Mi tránsito a San Ángel fue entre familias de gente que se guareció como pudo, en jacales, ranchos y rancherías, cadáveres insepultos, caballos muertos, carros rotos, gente llorando errante, despojo sangre y todos los rastros de la destrucción y de la muerte.
La casa del señor Mora, en San Ángel, se había convertido en hospital de sangre; y allí los doctores Gabino Barrera y Juan N. Navarro, atendiendo con suma diligencia y caridad a los heridos.
A la entrada de los americanos a San Ángel, las generosas señoras de la familia, quisieron ocultar a los heridos, e instaron, tijera en mano, porque los doctores se tusaran los bigotes; pero éstos se resistieron y desafiaron frente a frente el peligro. Los americanos dispensaron todo género de atenciones a médicos y a heridos, lo que dan alto mérito a su civilización y humanidad.
Lo que ha dejado en mí, profundísima impresión fue el suplicio de los prisioneros irlandeses de San Patricio. Como sabes, esos infelices pertenecían al Ejército americano, y fueron en mucha parte seducidos por la influencia religiosa, porque todos eran cristianos, por los escritos elocuentísimos de Martínez de Castro Luis, dirigido por los señores don Fernando Ramírez y Baranda.
Los de San Patricio se habían creado vivísimas simpatías por su conducta irreprochable y por el valor y entusiasmo con que defendían nuestra causa.

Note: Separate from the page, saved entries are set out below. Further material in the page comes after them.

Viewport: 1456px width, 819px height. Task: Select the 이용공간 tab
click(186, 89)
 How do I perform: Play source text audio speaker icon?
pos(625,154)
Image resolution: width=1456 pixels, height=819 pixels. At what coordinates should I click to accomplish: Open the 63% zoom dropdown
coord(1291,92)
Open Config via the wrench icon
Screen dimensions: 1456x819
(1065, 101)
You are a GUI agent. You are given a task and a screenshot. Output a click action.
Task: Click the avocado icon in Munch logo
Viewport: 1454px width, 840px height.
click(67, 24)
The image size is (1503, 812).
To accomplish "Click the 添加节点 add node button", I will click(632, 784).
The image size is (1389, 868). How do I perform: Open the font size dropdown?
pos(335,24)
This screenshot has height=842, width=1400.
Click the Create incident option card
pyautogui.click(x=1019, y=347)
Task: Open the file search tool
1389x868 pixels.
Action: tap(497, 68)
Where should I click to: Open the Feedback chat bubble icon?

A la noticia de la ejecución de los irlandeses, cundió la alarma, se movieron todo género de resortes, se aprontó dinero y se pusieron en juego todo género de influencias.
Por último, las señoras más distinguidas y respetables, hicieron una exposición sentidísima a Scott, pidiendo la vida de sus prisioneros.
Nadie se arriesgaba a llevar la solicitud al general en jefe americano, por la manera cruel con que había tratado a los portadores de semejantes pretensiones, pero un fraile Fr... ofreció llevar el escrito y abogar hasta el último trance por aquellas víctimas, fuesen los peligros que fuesen.
Ni ruegos, ni lágrimas, ni respetos humanos fueron capaces de ablandar aquel corazón de hiena, y se dispuso fuese llevada la orden terrible de muerte a puro e ineludible efecto.
Detrás de la plaza de San Jacinto, a la espalda de las casas que ven al oriente, se pusieron de trecho en trecho y se macizaron gruesos vigones con trabas gruesas, tendidas horizontalmente en la parte superior, colgando otras reatas verticales de espacio en espacio.
Los prisioneros fueron puestos en carros distribuidos según los claros de las vigas; a cierta distancia, entre gritos y chasquidos de látigos ataron con soga corrediza el extremo de los lazos colgantes al cuello de los prisioneros... y en medio de gritos hicieron correr a los caballos que tiraban de los carros, quedando balanceándose en los aires entre horribles convulsiones y muestras de dolor aquellos defensores de nuestra Patria...
Por supuesto que la agonía de aquellos mártires duró mucho tiempo... Los cuerpos de las víctimas fueron sepultados en el florido pueblecito de Tlacopac, situado entre Mixcoac y San Ángel."
Fuente: Prieto Guillermo. Memorias de mis tiempos. Tomo II 1840-1853.